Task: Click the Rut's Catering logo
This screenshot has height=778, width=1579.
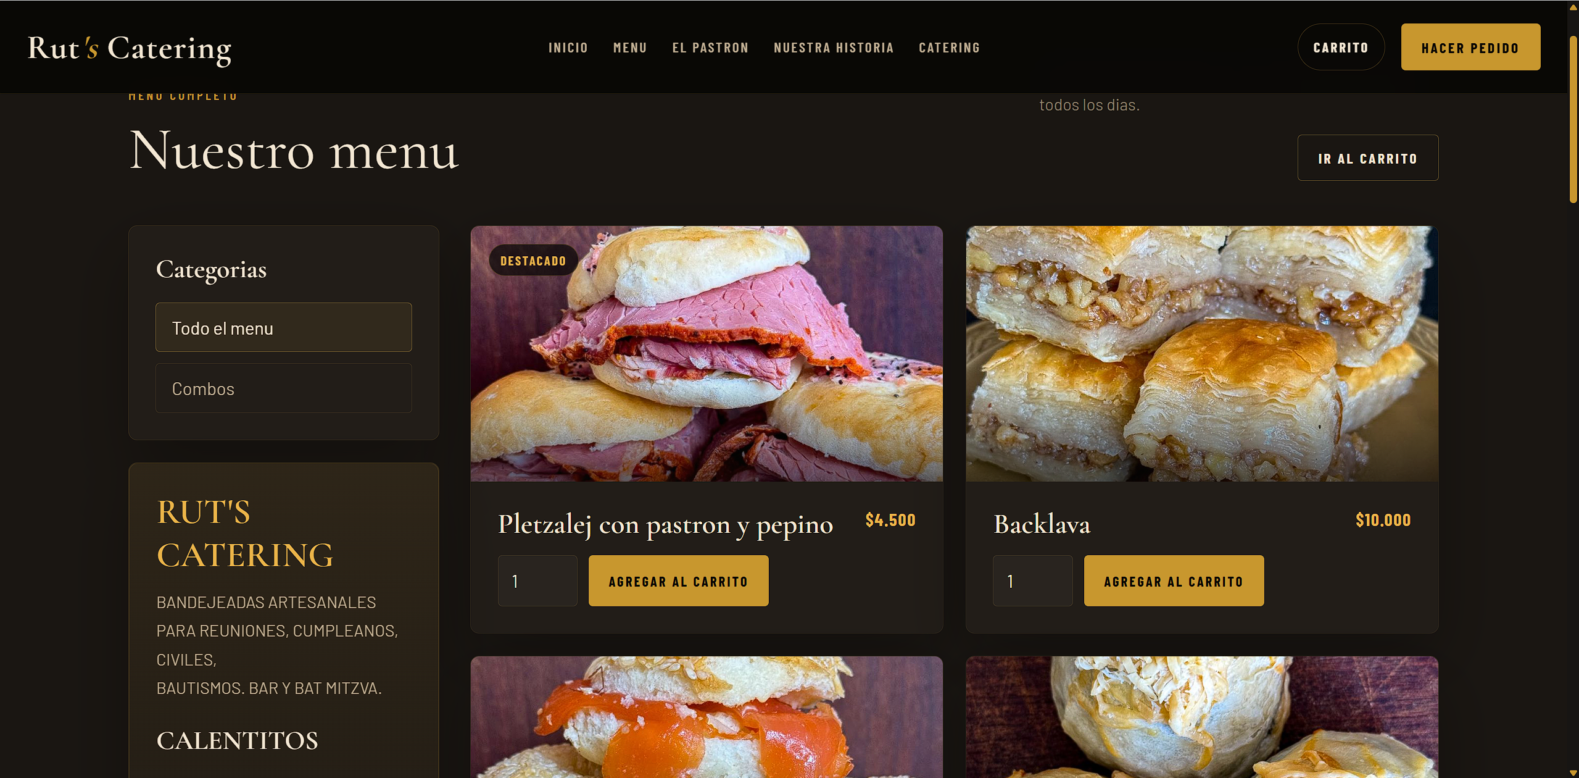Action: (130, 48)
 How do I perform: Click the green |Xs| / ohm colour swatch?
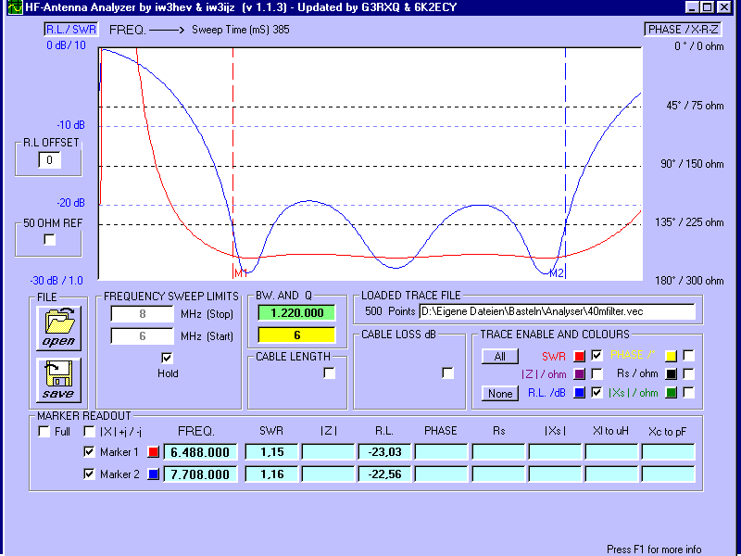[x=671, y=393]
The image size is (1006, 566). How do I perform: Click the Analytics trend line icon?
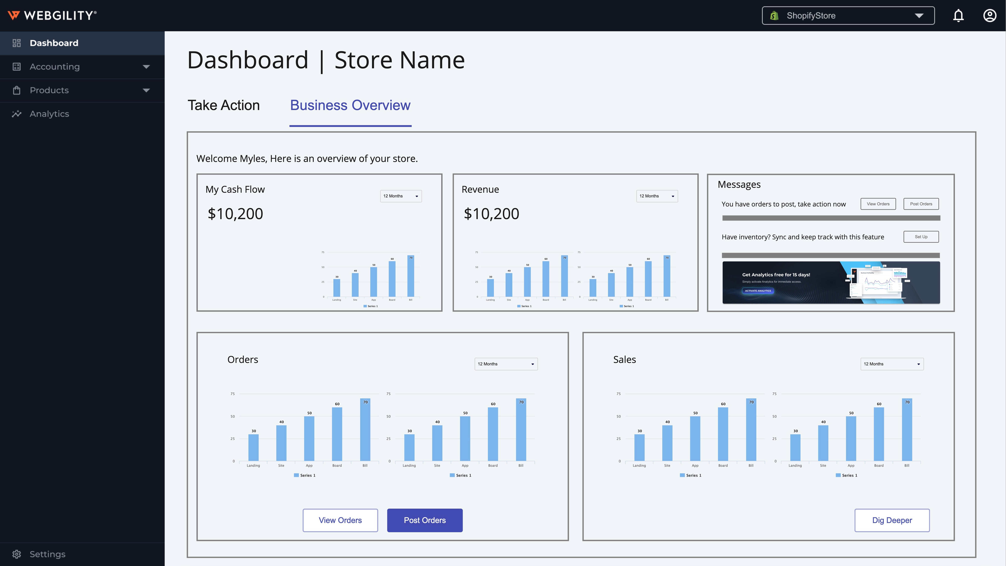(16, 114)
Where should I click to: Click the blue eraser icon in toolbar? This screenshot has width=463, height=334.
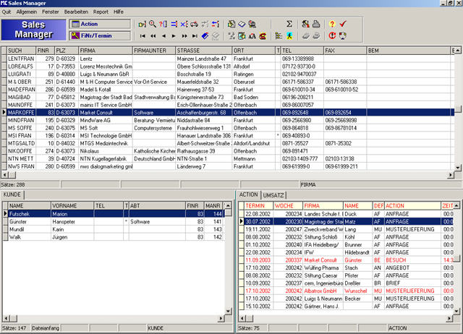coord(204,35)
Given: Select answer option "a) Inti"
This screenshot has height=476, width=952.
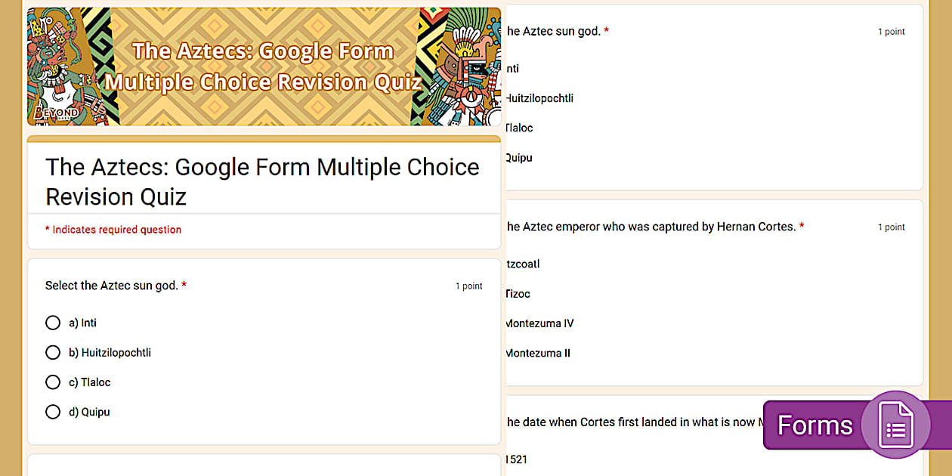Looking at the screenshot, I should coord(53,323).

# # #

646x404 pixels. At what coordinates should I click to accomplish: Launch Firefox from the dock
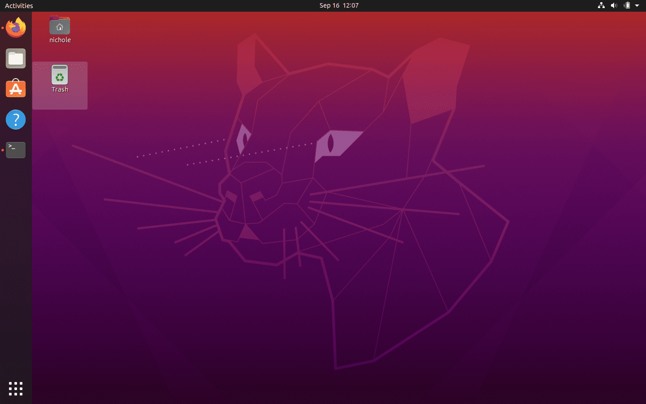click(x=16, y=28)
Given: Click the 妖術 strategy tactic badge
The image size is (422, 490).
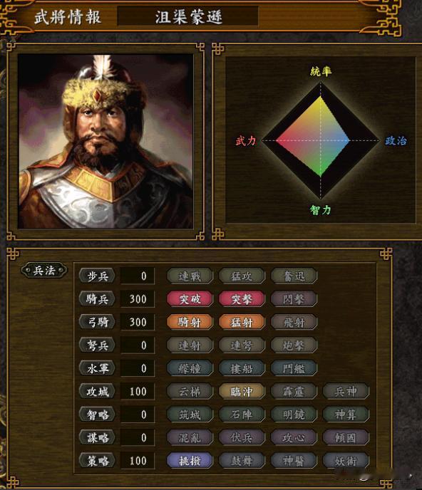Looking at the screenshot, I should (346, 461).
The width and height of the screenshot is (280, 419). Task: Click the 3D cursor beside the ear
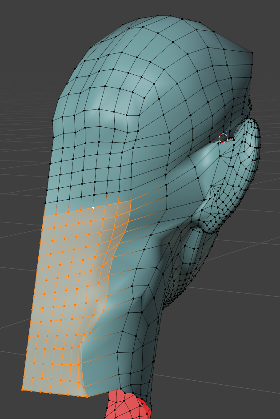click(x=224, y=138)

# # #

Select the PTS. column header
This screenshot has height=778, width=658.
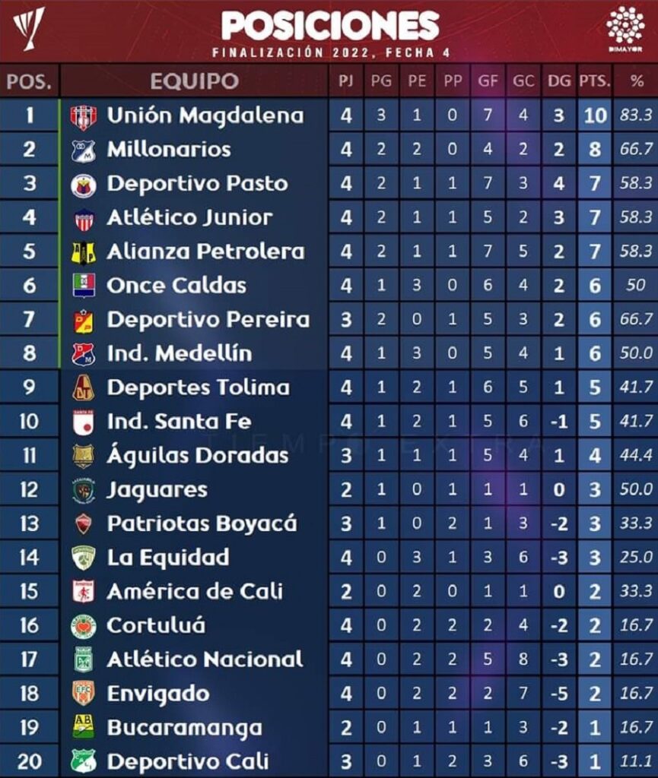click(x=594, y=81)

# # #

Arrange the entries from the line with "Given: Select answer" to the line with "Looking at the screenshot, I should coord(53,323)." as a two-column CSV with the headers instruction and click. Give one row per entry, with each value in a single quoted field, line breaks replaced by spaces, and the pictures left out.

**Response**
instruction,click
"Given: Select answer option ""a) Inti"" This screenshot has height=476, width=952.","Looking at the screenshot, I should coord(53,323)."